Thursday, November 3, 2016

When treating addiction, the words we use matter

In a JAMA editorial last month, Director of National Drug Control Policy Michael Botticelli and former DHHS Assistant Secretary for Health Howard Koh wrote that it was time to change the language health professionals and researchers use to refer to patients who suffer from addictions. This isn't simply an exercise in political correctness. Stigmatizing terms that "describe [patients] solely through the lens of their addiction or their implied personal failings" have been shown to negatively influence mental health clinicians' attitudes: someone described as a "substance abuser" was considered less treatable and more likely to be blamed for his or her condition than a "person with a substance use disorder." Similarly, they recommended describing someone with a history of having abused substances as "in recovery" rather than "clean." Botticelli knows his subject perhaps better than any previous U.S. "drug czar" (another term he prefers to not use), being in recovery himself from alcoholism.

I've written before about the failure of our criminal approach to drug misuse and the problems that misuse of legal pain medications have created for patients who suffer from chronic pain. Abetted by pharmaceutical companies whose sales representatives convinced many doctors that opioids were safe and non-addictive, the medical profession handed out powerful drugs like OxyContin as freely as Halloween candy, with devastating consequences.

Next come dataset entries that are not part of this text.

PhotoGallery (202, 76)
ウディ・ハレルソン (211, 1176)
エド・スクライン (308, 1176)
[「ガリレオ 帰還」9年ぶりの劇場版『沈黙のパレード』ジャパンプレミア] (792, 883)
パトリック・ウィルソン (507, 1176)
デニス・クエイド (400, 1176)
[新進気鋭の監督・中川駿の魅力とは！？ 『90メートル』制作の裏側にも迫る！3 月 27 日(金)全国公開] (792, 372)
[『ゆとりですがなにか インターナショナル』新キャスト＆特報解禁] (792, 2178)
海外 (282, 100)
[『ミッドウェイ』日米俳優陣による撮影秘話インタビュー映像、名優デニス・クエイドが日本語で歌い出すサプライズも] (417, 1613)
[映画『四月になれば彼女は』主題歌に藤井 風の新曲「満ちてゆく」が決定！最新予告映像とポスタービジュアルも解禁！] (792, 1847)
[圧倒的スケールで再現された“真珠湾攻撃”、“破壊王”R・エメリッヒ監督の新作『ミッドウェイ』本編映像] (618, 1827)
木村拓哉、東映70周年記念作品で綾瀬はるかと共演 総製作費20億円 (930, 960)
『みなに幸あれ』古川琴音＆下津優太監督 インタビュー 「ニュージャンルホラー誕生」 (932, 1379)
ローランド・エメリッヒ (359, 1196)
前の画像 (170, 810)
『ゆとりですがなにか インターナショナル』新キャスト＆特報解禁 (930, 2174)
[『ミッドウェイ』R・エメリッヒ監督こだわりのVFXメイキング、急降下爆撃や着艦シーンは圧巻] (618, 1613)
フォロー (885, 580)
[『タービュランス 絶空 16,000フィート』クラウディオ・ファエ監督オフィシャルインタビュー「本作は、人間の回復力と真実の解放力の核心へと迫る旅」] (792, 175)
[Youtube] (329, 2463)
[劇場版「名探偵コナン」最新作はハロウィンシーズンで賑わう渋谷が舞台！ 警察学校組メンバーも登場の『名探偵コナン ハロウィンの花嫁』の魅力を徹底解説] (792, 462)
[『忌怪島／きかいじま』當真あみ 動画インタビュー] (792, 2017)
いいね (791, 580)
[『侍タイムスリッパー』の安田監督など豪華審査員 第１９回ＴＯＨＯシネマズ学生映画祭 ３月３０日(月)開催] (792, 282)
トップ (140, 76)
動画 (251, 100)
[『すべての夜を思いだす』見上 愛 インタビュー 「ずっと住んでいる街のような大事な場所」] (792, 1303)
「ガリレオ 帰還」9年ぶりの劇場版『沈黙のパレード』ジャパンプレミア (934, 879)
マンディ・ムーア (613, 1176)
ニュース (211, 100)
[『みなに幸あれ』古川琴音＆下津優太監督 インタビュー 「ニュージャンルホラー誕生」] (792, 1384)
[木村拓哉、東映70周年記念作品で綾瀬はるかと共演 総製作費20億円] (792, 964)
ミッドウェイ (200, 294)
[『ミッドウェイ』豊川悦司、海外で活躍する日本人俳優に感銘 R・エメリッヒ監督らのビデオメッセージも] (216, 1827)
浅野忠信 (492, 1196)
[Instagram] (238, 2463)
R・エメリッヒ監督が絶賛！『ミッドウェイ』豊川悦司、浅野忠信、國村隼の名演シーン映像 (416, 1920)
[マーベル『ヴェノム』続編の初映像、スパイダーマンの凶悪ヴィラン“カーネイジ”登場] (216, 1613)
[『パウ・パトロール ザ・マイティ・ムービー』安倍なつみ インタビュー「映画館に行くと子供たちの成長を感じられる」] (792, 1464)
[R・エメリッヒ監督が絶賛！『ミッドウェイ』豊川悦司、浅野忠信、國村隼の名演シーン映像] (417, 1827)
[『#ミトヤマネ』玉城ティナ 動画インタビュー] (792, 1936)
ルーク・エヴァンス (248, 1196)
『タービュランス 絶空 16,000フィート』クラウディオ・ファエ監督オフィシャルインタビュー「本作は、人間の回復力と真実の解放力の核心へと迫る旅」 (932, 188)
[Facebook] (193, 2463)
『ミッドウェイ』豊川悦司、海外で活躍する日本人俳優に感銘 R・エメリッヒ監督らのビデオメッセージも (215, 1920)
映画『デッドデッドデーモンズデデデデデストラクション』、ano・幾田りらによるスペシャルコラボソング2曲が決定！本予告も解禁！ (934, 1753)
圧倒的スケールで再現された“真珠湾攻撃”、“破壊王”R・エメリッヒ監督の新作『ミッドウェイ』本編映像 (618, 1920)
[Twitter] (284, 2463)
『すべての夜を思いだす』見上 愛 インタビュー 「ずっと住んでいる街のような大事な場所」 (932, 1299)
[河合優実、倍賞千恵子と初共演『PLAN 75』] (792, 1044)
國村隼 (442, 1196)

Those consequences were more devastating in some communities than others. For almost every imaginable medical condition, members of racial and ethnic minorities receive less care and have poorer health outcomes, and addiction is not an exception. An article titled "Deconstructing Addiction" in NYU Physician began by describing two men in their 20s who sought treatment for heroin addictions and severe mood swings. One was diagnosed with bipolar disorder and prescribed antipsychotic medications and supervised methadone treatment. The other received an antidepressant and buprenorphine. Why were their medical plans so different? The first man was "a Latino living in a poor section of Brooklyn," while the second was a "middle-class white man from suburban Queens." Helena Hansen, an NYU psychiatrist and medical anthropologist, has worked to unravel the complex web of social and political forces that created these care disparities:

Methadone, she learned, was initially presented to the public as a tool for lowering crime in black and Latino communities. Accordingly, methadone clinics were mostly located in those areas. ... By the start of the new millenium, media reports warned of an epidemic of OxyContin addiction sweeping suburban and rural America. Buprenorphine maintenance, Dr. Hansen found, was aimed expressly at this new, overwhelmingly white cohort of substance abusers. ... When buprenorphine came on the market, ads portrayed the typical user as a white, middle-class dad who'd become addicted to painkillers after a back injury and wanted to return to coaching the son's baseball team. Even now, many buprenorphine providers accept only private insurance or out-of-pocket payments - unlike methadone clinics, which rely mostly on Medicaid reimbursements.

Although this two-tiered approach to treatment was not intended to create inequality, Hansen emphasized, it rapidly became incorporated into the structure of medicine and perpetuated stereotypes about white versus nonwhite patients with substance use disorders:

For addicted people in private care, most of whom are white, therapy is designed to minimize stigma and get the patient back to work or college; buprenorphine is used as a means toward these ends. Addicted people in public care - which covers most poor and nonwhite patients - are administered methadone under stringent supervision, steered into perceiving themselves as permanently disabled, and prescribed psychotropic medications that may further compromise their health.

On a related note, I've given some serious thought recently to going through the certification process to prescribe buprenorphine. Few family physicians currently possess a Drug Abuse Treatment Act (DATA) waiver to do so, not because the process is particularly onerous (eight hours of mandated education, half live and half online), but because most feel poorly trained and equipped to manage the psychosocial needs of these patients. I can't get a psychiatrist to see my few patients with mental illness that I consider beyond my capabilities unless they can pay cash; my heart sinks when I ponder how to arrange necessary care and social services for patients with substance use disorders. Working for a health system connected to a tertiary medical center, living in a city where the doctor to population ratio is one of the highest in the country, I rarely view myself as the health care option of last resort for anyone. But the need for accessible addiction treatment is great, and it isn't being met.